>> start Excerpted records

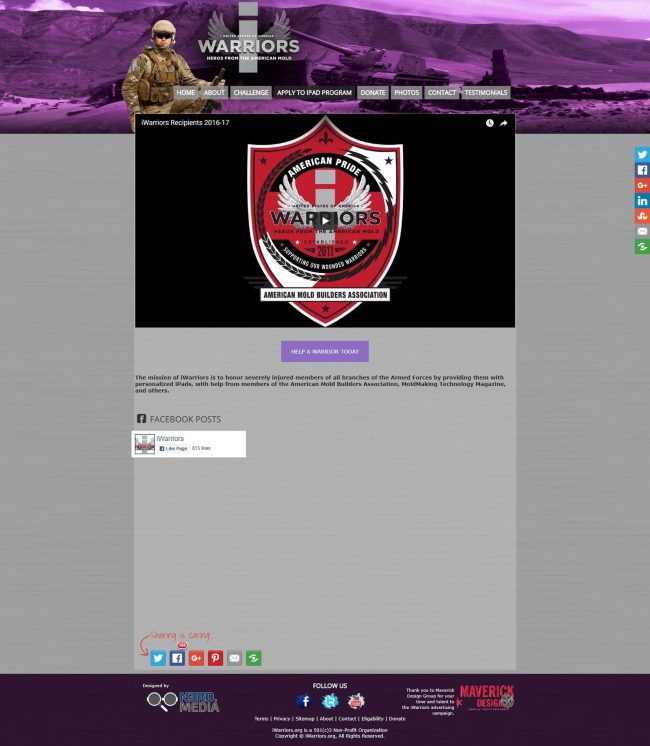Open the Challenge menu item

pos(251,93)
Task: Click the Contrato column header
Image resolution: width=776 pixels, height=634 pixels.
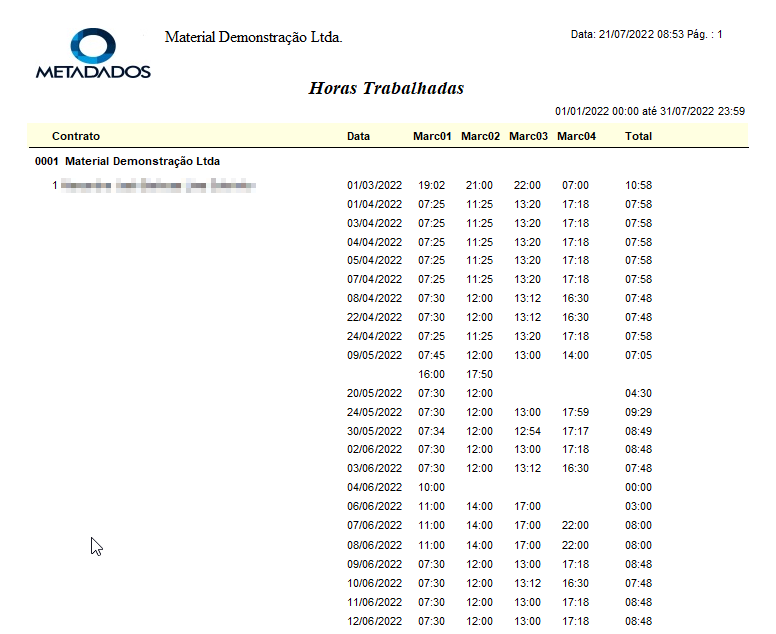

>> end Excerpted records
>> start Excerpted records

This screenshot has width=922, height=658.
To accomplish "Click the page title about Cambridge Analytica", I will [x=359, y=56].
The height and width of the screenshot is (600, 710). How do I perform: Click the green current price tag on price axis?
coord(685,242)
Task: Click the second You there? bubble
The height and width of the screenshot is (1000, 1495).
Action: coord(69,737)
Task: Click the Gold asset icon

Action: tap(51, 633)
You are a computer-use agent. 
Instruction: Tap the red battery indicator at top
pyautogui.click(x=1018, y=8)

>> end Excerpted records
>> start Excerpted records

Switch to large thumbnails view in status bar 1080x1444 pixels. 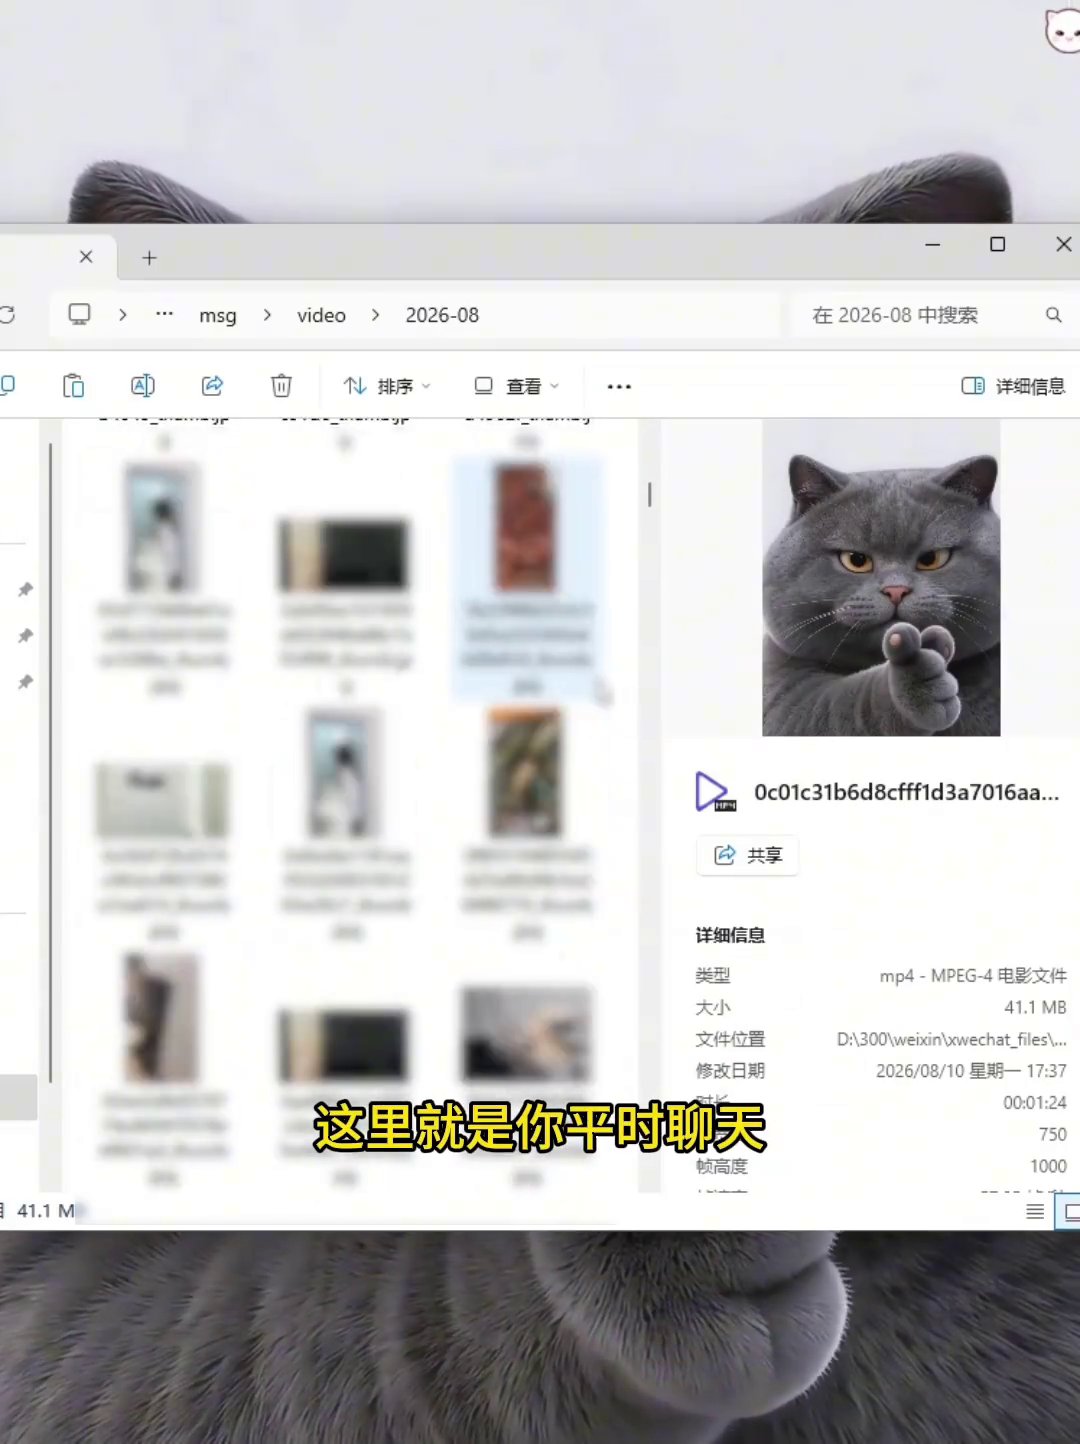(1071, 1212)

>> end Excerpted records

» **Task to complete**
Can you retype the lines exactly, everything from the line containing "This screenshot has width=922, height=658." down to the line containing "coord(685,242)"?

» **Response to the task**
This screenshot has width=922, height=658.
To accomplish "Click the page title about Cambridge Analytica", I will [x=359, y=56].
The height and width of the screenshot is (600, 710). How do I perform: Click the green current price tag on price axis?
coord(685,242)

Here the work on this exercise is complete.